I found out that those parts, on which algorithm says they are not visible, really not visible according to boundingbox projection.

To check this I have projected 8 bounding corners of each box and checked them with my screen rectangle Rectangle.Contains() method.

By default width of my window is 918 pixels, but when I project all 8 corners, I see that nearest X coordinate for "invisible" mesh is 920.

So, its out of the screen and should not be visible.

But the fact is that it is really not out of the screen and still fully visible.

I decided that there something wrong with my oriented bounding box, but this is really strange, because I am updating it with mesh world matrix and OBB should contains correct data (including scale).

After that I made another test and get vertex array from vertex buffer, create separate BB from positions array. Then I get its corners and tranform them by world matrix.

Then I done this:


for (int i = 0; i < boundCorners.Length; i++)
                           {
                              var point = Vector3.TransformCoordinate(boundCorners[i], worldMatrix);
                              Vector3 screenPos = presenter.Viewport.Project(point, activeCamera.ProjectionMatrix,
                                 activeCamera.ViewMatrix, Matrix.Identity);
                              screenPos.X -= presenter.Viewport.X;
                              screenPos.Y -= presenter.Viewport.Y;

                              if (screenRectangle.Contains(screenPos.X, screenPos.Y))
                              {
                                 intersects = ContainmentType.Contains;
                                 break;
                              }
                           }

And got exactly the same result.

Also I have noticed that this bug is not related to all models.I have small scene where 5 shapes present and on that scene frustum works perfectly. All objects stays visible until camera will moved away.

O_o

Ok, after spending the whole day of debugging I finally fixed this issue:

The root cause of the issue was that OrientedBoundingBox.GetCorners() method returns incorrect points. I don`t know why this is happening, especially that I update my OBB matrix and scale each frame and it should be correct.
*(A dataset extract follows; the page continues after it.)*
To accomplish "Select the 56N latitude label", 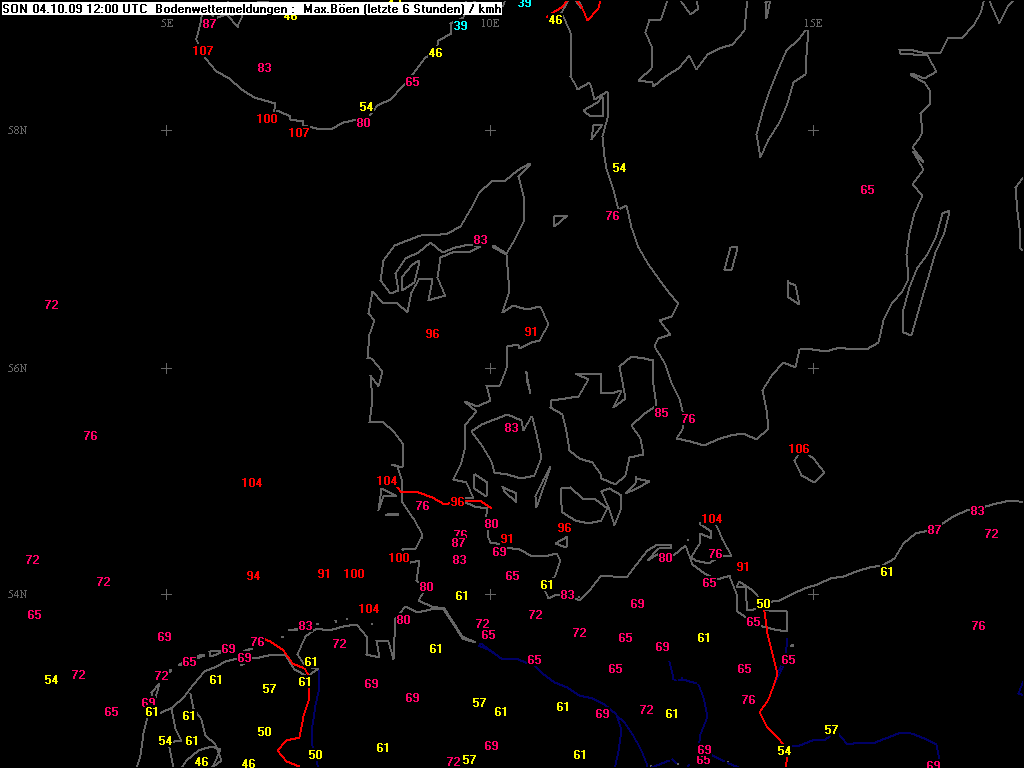I will 17,369.
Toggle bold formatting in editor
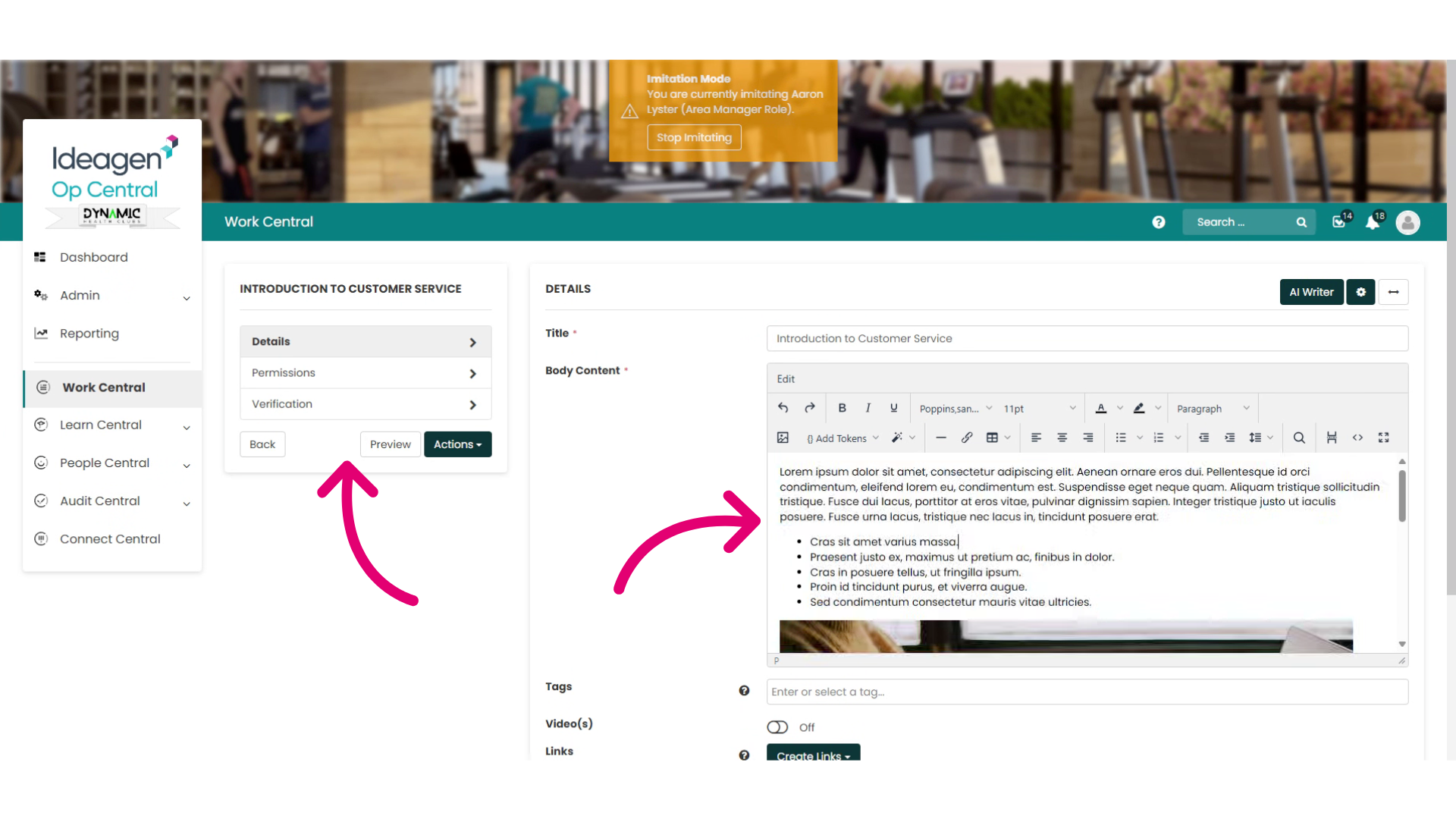This screenshot has width=1456, height=819. [842, 408]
But If I get corners from basic OBB (without any transformations applied) and transform all these points with my World matrix with Vector3.TransformCoord(), then issue will gone and all frustum checks goes correctly.

That is very strange issue.

Here is SharpdX OBB code for GetCorners()

Is there anything wrong with it:


/// <summary>
      /// Retrieves the eight corners of the bounding box.
      /// </summary>
      /// <returns>An array of points representing the eight corners of the bounding box.</returns>
      public Vector3[] GetCorners()
      {
         var xv = new Vector3(Extents.X, 0, 0);
         var yv = new Vector3(0, Extents.Y, 0);
         var zv = new Vector3(0, 0, Extents.Z);
         Vector3.TransformNormal(ref xv, ref Transformation, out xv);
         Vector3.TransformNormal(ref yv, ref Transformation, out yv);
         Vector3.TransformNormal(ref zv, ref Transformation, out zv);

         var center = Transformation.TranslationVector;

         var corners = new Vector3[8];
         corners[0] = center + xv + yv + zv;
         corners[1] = center + xv + yv - zv;
         corners[2] = center - xv + yv - zv;
         corners[3] = center - xv + yv + zv;
         corners[4] = center + xv - yv + zv;
         corners[5] = center + xv - yv - zv;
         corners[6] = center - xv - yv - zv;
         corners[7] = center - xv - yv + zv;

         return corners;
      }

Finally, I have found an issue.

I found out that OrientedBoundingBox struct from SharpDX is broken and its really has nothing to do with oriented box.

So, when I update OBB, it produce incorrect results and bounding boxes placing is incorrect. That was the reason of this issue.

One of the possible solutions - get original BB without transformations. Then get corners and Transform coordinates with mesh Matrix and after that check with Frustum.